Ha llegado la hora de la verdad para el Real Madrid. Esta noche el equipo de Mourinho se juega la clasificación para cuartos de final de la Champions ante un Olympique de Lyon que en las últimas temporadas se ha convertido en su bestia negra, ni más ni menos el año pasado cuando los lioneses eliminaron al conjunto blanco en una noche para olvidar. Pero las cosas han cambiado, nuevo equipo, nueva mentalidad y sobretodo nuevo entrenador, un Mourinho hiper motivado se sentará hoy en el banquillo del Bernabeu para tratar de llevar al equipo más allá de los octavos, hecho que no ocurre desde hace seis temporadas.
A otro al que no le faltará motivación es a Karim Benzema que ha pasado de ser un descarte seguro a goleador indiscutible en los últimos partidos, sentando hoy, según últimas informaciones, a Emmanuel Adebayor. Benzema sabe que esta debe ser su noche, contra el equipo que le vio crecer, al que ya le hizo gol en la ida y que hoy debe sufrirle para que el Madrid consiga su ansiado objetivo.
El otro foco de atención será como no, Cristiano Ronaldo. El portugués, ansioso por volver a jugar tras su lesión muscular en el partido de Liga contra el Málaga, se postula como titular, y es que aunque no se encuentre al cien por cien, es un jugador que puede resolver una eliminatoria en cualquier momento. Mourinho lo sabe, al igual que lo sabemos todos y por eso, desde aquí estamos seguros de que CR7 tendrá el cañón preparado desde el minuto uno olvidando las pequeñas molestias que aún sufre.

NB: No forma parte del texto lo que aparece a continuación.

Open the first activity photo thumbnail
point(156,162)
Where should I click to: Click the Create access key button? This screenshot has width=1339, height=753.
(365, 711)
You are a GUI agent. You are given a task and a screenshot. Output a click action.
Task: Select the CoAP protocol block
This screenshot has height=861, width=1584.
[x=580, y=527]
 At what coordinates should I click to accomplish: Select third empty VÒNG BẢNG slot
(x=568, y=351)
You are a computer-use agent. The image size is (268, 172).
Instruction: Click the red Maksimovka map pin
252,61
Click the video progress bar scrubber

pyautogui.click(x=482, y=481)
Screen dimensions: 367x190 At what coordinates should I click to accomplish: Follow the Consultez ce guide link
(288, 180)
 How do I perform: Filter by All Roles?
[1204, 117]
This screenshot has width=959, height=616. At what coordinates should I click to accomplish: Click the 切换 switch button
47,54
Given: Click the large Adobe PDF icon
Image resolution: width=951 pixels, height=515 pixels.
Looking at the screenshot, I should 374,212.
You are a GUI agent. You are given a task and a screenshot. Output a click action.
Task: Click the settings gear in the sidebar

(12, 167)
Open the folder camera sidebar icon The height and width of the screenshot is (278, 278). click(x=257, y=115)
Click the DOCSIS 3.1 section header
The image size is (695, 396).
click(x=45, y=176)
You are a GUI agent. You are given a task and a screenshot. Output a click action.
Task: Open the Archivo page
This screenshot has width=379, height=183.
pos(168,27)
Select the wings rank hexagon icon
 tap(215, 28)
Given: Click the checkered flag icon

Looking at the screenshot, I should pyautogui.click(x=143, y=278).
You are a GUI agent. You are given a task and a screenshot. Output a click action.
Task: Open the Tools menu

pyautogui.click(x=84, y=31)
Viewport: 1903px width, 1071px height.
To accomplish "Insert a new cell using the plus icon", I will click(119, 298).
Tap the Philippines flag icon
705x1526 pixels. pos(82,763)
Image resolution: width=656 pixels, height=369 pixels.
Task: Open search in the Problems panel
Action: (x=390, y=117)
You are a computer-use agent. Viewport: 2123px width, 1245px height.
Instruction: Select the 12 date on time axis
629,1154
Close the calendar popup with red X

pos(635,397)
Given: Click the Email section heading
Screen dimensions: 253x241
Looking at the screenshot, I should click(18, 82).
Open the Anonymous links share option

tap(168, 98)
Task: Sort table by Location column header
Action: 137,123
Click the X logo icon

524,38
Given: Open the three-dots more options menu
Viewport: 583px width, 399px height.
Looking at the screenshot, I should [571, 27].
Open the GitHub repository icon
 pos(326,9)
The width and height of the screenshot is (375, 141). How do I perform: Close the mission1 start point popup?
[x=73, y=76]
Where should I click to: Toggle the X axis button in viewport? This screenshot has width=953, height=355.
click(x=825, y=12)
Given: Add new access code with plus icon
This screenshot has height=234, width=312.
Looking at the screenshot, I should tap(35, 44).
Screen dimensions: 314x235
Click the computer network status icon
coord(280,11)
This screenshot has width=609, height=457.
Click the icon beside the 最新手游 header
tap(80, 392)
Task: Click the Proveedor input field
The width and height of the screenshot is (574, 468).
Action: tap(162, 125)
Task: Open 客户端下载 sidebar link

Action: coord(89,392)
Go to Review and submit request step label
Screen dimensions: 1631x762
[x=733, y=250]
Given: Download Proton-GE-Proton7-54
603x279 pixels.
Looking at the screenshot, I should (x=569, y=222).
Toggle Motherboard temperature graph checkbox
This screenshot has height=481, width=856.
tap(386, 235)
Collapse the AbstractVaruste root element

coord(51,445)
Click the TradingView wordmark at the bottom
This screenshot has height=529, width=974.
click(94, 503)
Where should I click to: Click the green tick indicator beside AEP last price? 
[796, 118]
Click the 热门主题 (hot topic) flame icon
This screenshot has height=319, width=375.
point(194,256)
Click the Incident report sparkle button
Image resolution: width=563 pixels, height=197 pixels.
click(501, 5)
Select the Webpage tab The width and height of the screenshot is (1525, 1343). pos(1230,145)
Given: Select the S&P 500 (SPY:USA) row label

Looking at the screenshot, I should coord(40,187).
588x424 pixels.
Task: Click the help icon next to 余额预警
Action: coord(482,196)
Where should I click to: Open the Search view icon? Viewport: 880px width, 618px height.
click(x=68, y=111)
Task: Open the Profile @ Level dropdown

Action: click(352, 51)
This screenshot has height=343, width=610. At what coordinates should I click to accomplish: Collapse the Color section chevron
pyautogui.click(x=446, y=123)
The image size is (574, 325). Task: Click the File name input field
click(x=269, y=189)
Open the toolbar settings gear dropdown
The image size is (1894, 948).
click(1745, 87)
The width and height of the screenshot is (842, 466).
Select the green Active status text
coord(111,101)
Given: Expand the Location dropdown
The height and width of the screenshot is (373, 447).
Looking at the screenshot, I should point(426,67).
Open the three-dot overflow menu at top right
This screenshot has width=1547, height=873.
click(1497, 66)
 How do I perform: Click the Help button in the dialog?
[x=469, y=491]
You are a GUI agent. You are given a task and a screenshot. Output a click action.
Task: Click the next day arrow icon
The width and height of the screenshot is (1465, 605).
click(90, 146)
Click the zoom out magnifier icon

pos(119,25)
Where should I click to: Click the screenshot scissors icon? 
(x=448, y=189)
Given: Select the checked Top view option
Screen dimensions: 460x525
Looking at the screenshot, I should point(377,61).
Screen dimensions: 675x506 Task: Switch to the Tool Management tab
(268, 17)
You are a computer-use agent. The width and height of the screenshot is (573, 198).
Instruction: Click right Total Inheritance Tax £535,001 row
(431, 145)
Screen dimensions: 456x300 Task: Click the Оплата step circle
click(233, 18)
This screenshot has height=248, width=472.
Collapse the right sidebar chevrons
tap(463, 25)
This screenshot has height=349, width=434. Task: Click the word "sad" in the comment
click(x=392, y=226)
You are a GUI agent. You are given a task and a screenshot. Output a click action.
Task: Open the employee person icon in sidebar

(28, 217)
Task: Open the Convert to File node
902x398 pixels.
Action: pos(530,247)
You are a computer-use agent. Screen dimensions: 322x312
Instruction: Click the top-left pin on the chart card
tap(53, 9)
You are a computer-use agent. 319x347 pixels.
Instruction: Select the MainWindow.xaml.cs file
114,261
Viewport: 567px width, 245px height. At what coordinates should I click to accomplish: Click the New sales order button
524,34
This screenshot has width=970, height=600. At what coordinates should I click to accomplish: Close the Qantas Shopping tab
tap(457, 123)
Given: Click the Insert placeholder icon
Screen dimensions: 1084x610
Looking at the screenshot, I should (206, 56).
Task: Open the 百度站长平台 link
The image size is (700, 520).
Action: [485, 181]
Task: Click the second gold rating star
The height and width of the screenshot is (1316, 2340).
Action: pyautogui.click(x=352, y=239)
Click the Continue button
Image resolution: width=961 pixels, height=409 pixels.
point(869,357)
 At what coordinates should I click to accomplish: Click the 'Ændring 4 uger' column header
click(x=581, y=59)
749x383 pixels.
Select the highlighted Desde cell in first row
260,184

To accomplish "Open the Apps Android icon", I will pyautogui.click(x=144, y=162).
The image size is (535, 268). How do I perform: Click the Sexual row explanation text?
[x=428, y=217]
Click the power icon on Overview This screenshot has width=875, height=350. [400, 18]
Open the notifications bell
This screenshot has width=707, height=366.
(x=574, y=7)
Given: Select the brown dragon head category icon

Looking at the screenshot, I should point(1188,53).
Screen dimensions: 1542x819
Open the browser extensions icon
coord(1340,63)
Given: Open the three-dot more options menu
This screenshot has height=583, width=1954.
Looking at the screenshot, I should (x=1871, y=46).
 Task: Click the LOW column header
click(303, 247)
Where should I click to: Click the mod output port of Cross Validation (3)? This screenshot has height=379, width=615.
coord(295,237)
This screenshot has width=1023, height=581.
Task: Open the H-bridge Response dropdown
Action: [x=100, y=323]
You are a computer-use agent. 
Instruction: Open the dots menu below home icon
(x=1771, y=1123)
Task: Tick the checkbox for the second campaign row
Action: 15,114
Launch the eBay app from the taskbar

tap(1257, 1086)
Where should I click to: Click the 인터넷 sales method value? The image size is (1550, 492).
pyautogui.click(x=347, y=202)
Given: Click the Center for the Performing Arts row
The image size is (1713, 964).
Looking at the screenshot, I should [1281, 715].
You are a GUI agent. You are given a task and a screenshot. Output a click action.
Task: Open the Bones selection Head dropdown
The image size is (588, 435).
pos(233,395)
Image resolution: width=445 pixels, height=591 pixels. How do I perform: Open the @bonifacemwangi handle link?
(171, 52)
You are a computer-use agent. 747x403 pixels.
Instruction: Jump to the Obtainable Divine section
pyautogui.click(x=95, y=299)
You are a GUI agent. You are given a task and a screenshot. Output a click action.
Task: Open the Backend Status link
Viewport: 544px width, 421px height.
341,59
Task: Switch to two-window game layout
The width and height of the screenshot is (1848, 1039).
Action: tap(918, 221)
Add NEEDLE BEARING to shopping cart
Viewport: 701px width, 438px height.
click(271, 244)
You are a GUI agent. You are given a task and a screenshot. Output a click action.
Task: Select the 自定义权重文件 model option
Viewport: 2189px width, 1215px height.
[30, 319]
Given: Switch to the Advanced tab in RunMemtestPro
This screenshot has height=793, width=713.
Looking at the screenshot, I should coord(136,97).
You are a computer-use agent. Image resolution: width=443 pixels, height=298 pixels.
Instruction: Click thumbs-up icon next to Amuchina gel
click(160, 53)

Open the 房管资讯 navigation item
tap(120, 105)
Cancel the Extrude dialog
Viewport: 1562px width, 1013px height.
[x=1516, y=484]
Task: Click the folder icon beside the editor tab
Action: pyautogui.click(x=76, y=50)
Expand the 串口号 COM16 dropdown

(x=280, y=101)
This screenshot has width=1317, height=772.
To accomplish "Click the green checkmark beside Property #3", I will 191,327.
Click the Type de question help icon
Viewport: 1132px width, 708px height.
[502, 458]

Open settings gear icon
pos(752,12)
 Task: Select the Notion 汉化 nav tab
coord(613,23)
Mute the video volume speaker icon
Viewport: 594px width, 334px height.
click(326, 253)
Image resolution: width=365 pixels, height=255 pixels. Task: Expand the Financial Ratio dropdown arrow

Un Bernabeu vestido de lujo, como en las grandes noches europeas, está preparado para ser el jugador número doce, para alentar a los suyos en una batalla que se antoja intensa hasta el final. Los lioneses no han venido de turismo a la capital y seguro plantarán un esquema cerrado, le darán al Madrid la pelota y aguardarán agazapados para intentar golpear en algún contraataque. Esto es lo que tiene que aprovechar el Madrid, abrir el campo, mover el balón, llegar por los extremos con velocidad ( Cristiano y Di María ) y buscar constantemente la portería. Peligroso es que el equipo blanco caiga en el ritmo que posiblemente imponga el Lyon, ya que como ocurrió el año pasado, esto podría tener consecuencias fatales. En cuanto a las alineaciones, ninguna novedad en el Lyon que sale con su equipo de gala, con especial atención puesta en Lissandro (4 goles en los últimos 2 partidos) que no jugó en la ida y que siempre resulta una amenaza para la portería contraria. En el Madrid, Khedira, ya recuperado, acompañará a Xabi Alonso en el centro del campo.
Todo está listo para que comience la épica, esa a la que el Madrid nos tiene acostumbrados, esa que le caracteriza como equipo que nunca se rinde cual gladiador en la arena. Toca estar a la altura, el Bernabeu espera una noche de gloria. Allez Real.